- _Reading text_:
_ _ _

Richard Goeglein, chief executive of Aladdin Gaming, said the
project is currently conceived as a $200 million complex, with 100
to 150 high-end condominium units and a luxury hotel. He would not
identify the potential partner, which would be the majority owner
of the high rise.
Though no binding deal has been signed, "long term, we
definitely want to do it," Goeglein said.
"This is quite a trend around the United States now,
building high-end hotels with high-end condominium-apartment
components," Goeglein said. "At the high-end, we think
it could be very much to our advantage, because it gives us
another kind of product. It gives them (wealthy clients) a sense
of exclusivity and privacy, yet easy access into the
Aladdin."
As currently envisioned, Aladdin Gaming would offer about 1
acre of land at the northeast corner of its parcel for development
in exchange for a minority share. The developer would provide the
necessary capital for development and would manage both the hotel
and condominium components.
"This would have no financial requirements or financial
risks to Aladdin at all," Goeglein said.
Talks are continuing sporadically as well on the proposed
"Aladdin Music Project," a $250 million themed
hotel-casino that would encompass 1,000 hotel rooms and a
50,000-square-foot casino. Though the music hotel-casino would be
part of the Aladdin complex, it would be developed in partnership
with another company.
That company was to have been Planet Hollywood, but Aladdin
pulled out of this partnership in late 1998 over concerns the
Orlando restaurant operator wouldn't be able to meet its $41
million commitments. Within months, Planet Hollywood filed for
bankruptcy.

_ _ _

- _Material supplied_:
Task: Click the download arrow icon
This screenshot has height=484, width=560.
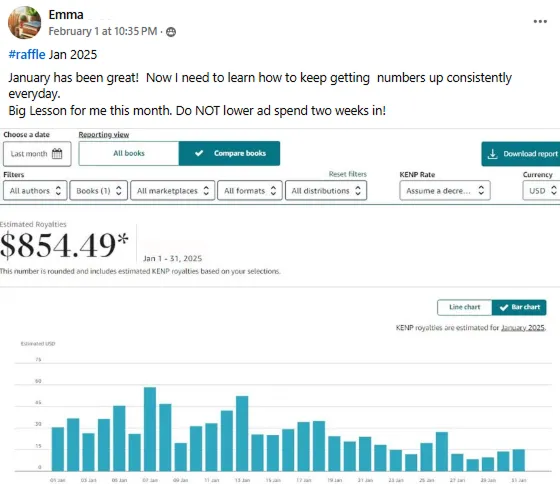Action: point(492,154)
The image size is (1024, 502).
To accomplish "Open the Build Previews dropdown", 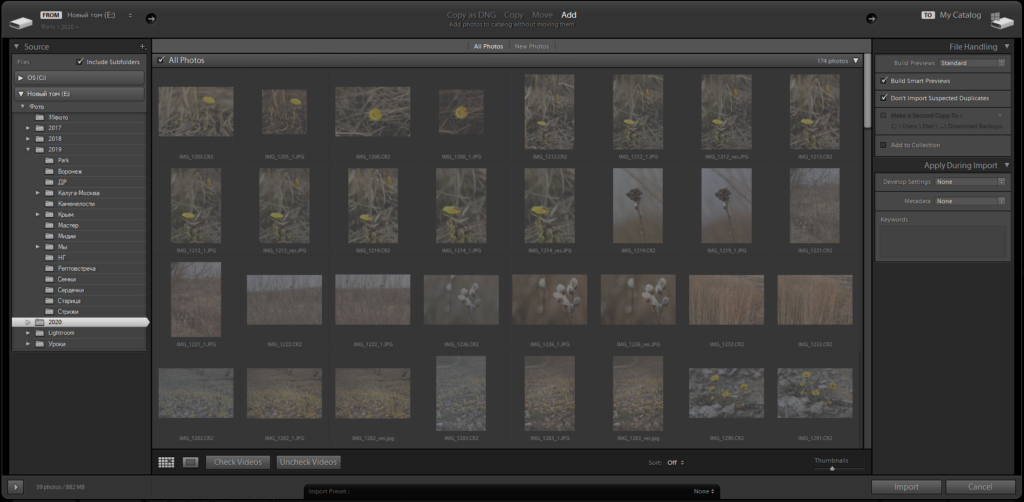I will coord(973,62).
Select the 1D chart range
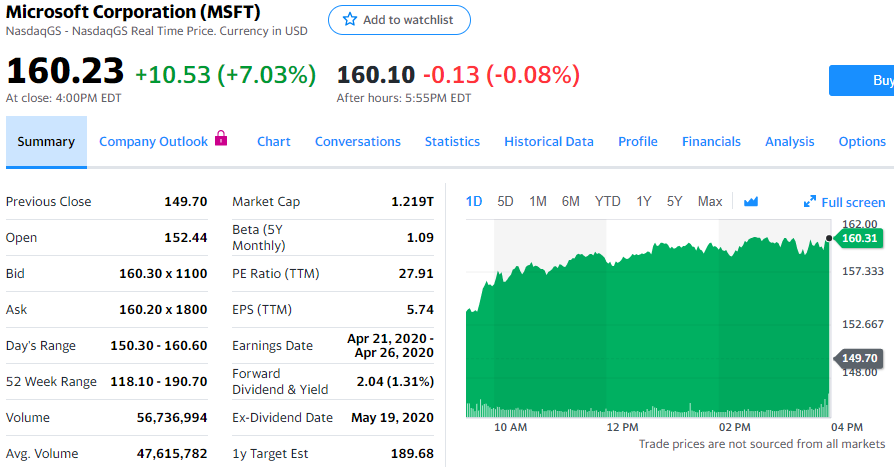 click(x=474, y=202)
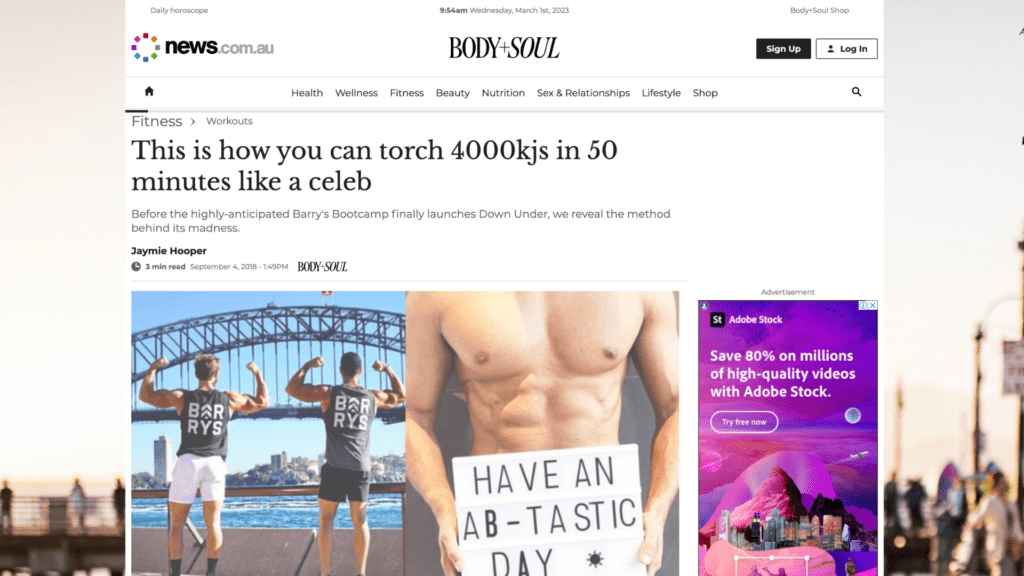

_ _ _

- _What the exercise asks_: Translate this sentence from the Aladdin article into Spanish: "The developer would provide the necessary capital for development and would manage both the hotel and condominium components." The data have nothing to do with the Aladdin article.

- _Output of the exercise_: El promotor aportaría el capital necesario para el desarrollo y gestionaría tanto el componente hotelero como el de condominios.